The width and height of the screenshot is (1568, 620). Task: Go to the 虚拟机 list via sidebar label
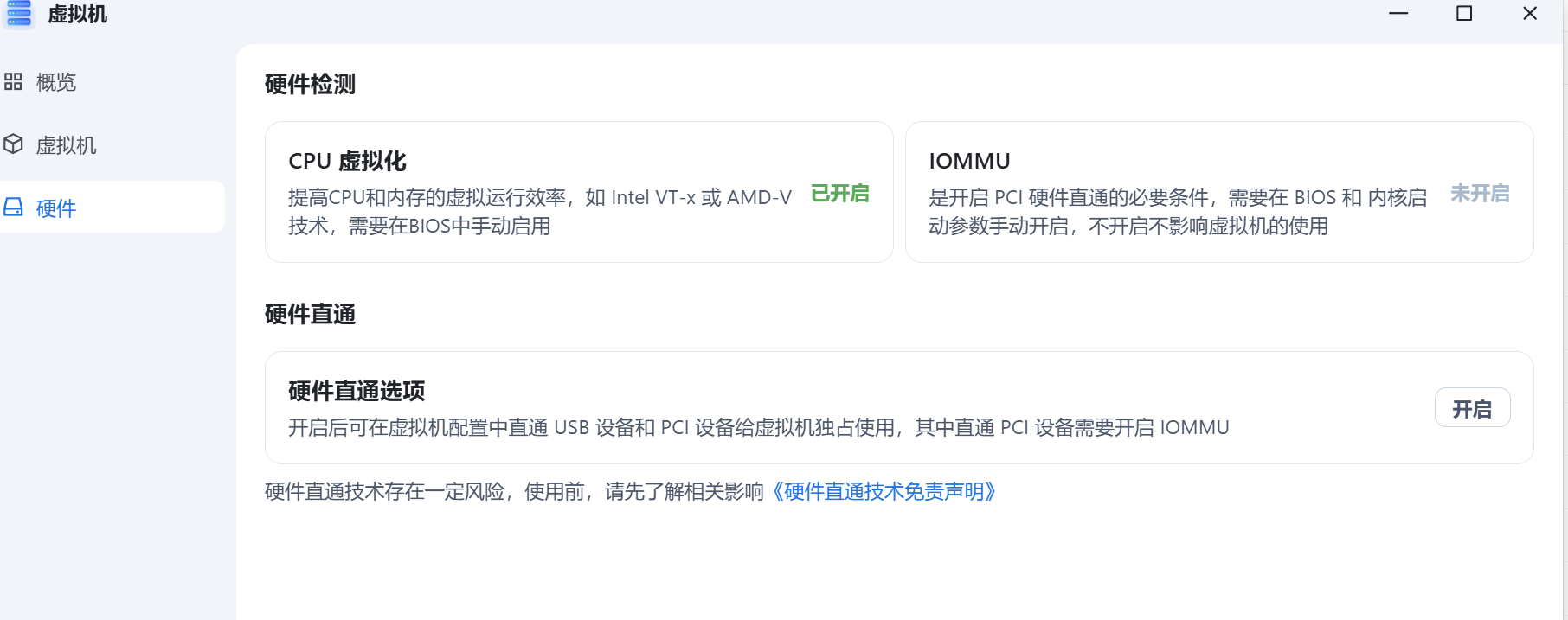(66, 145)
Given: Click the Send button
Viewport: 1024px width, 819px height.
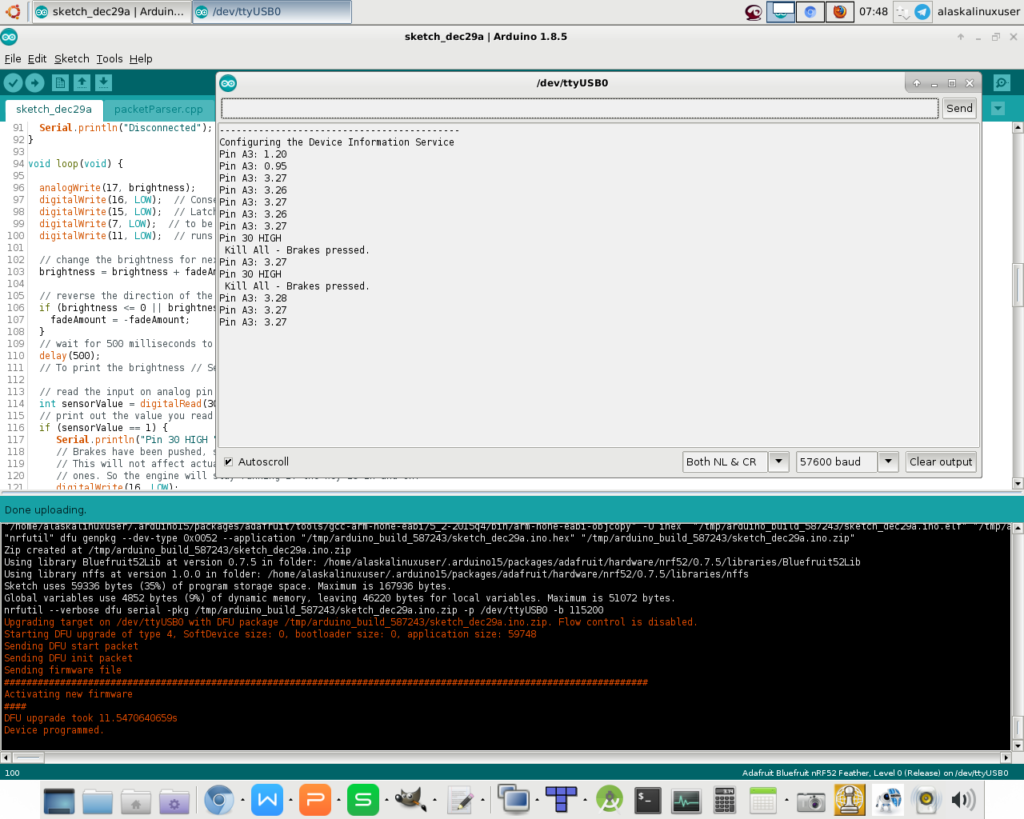Looking at the screenshot, I should [x=959, y=108].
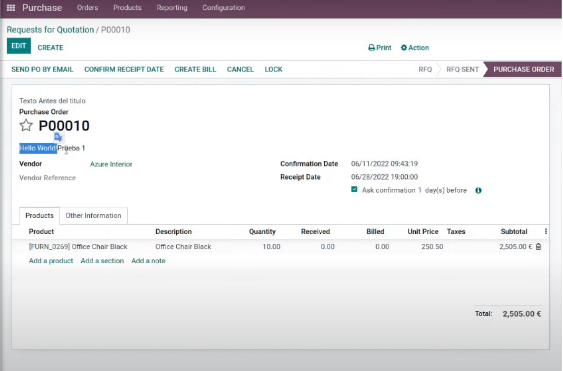
Task: Open the apps grid menu icon
Action: [x=11, y=8]
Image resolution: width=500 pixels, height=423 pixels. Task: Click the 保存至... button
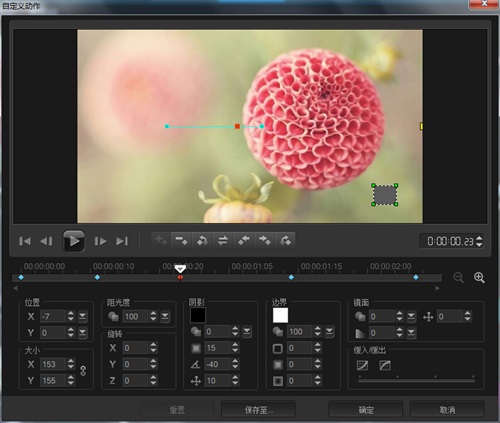(x=258, y=409)
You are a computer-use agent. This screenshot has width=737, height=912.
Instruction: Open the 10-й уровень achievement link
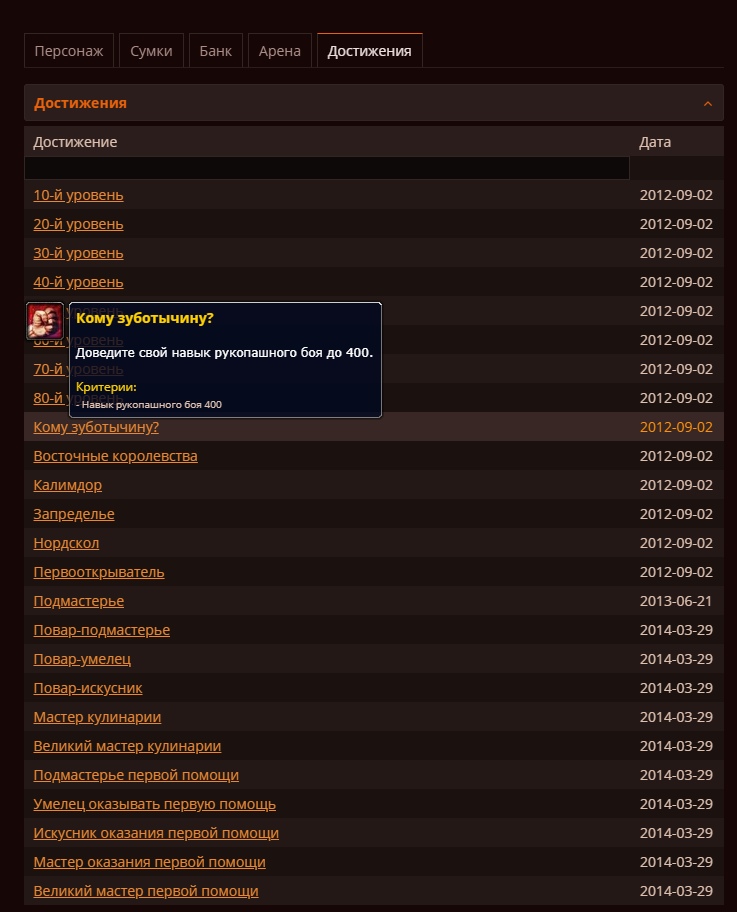point(78,195)
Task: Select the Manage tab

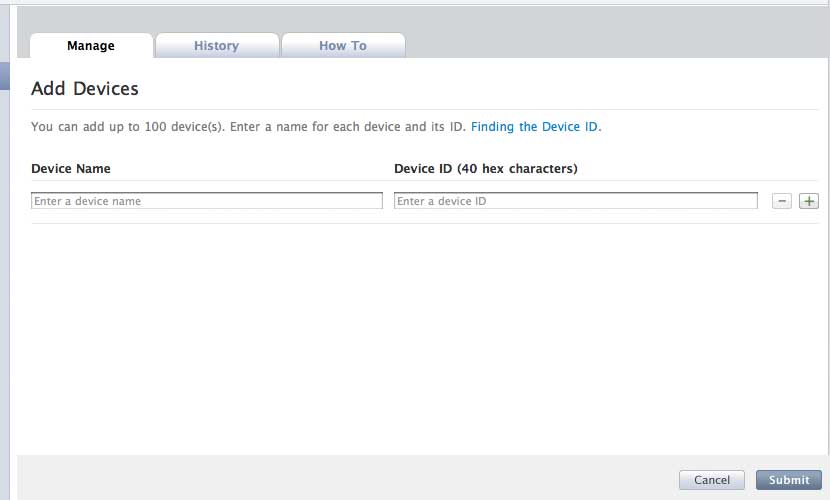Action: point(91,46)
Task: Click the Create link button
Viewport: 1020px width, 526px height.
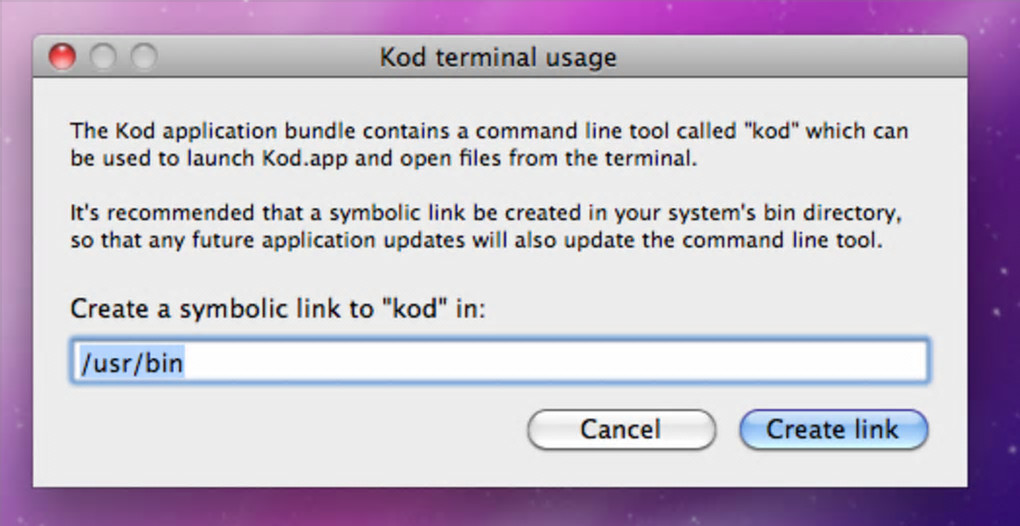Action: point(833,430)
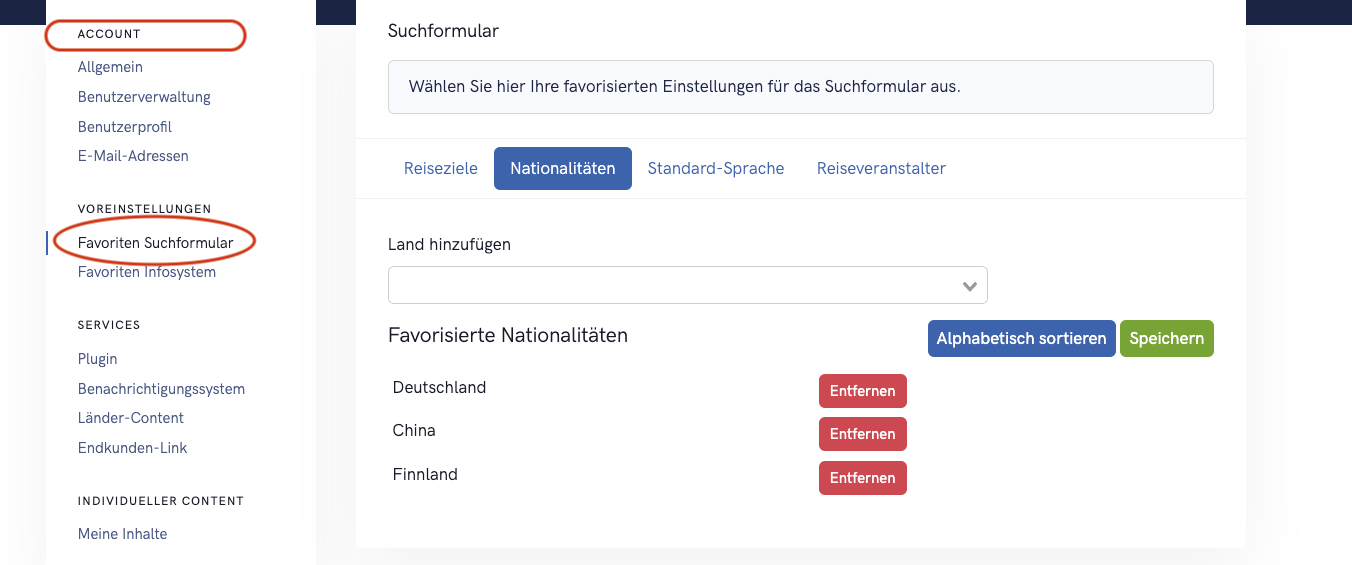1352x565 pixels.
Task: Remove Finnland via its Entfernen button
Action: pyautogui.click(x=863, y=478)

— Description of the task —
Print, please, exactly the lines from the one holding "Viewport: 1024px width, 819px height." through the final line of the data, both included, while leaving out each picture.

— Result for this task —
Viewport: 1024px width, 819px height.
Looking at the screenshot, I should [x=959, y=108].
Task: Open the apps grid menu icon
Action: [x=11, y=8]
Image resolution: width=500 pixels, height=423 pixels. Task: Click the 保存至... button
(x=258, y=409)
You are a computer-use agent. This screenshot has width=737, height=912.
Instruction: Open the 10-й уровень achievement link
point(78,195)
Task: Select the Manage tab

Action: point(91,46)
Task: Click the Create link button
Viewport: 1020px width, 526px height.
Action: point(833,430)
1352x565 pixels.
Task: Remove Finnland via its Entfernen button
Action: pyautogui.click(x=863, y=478)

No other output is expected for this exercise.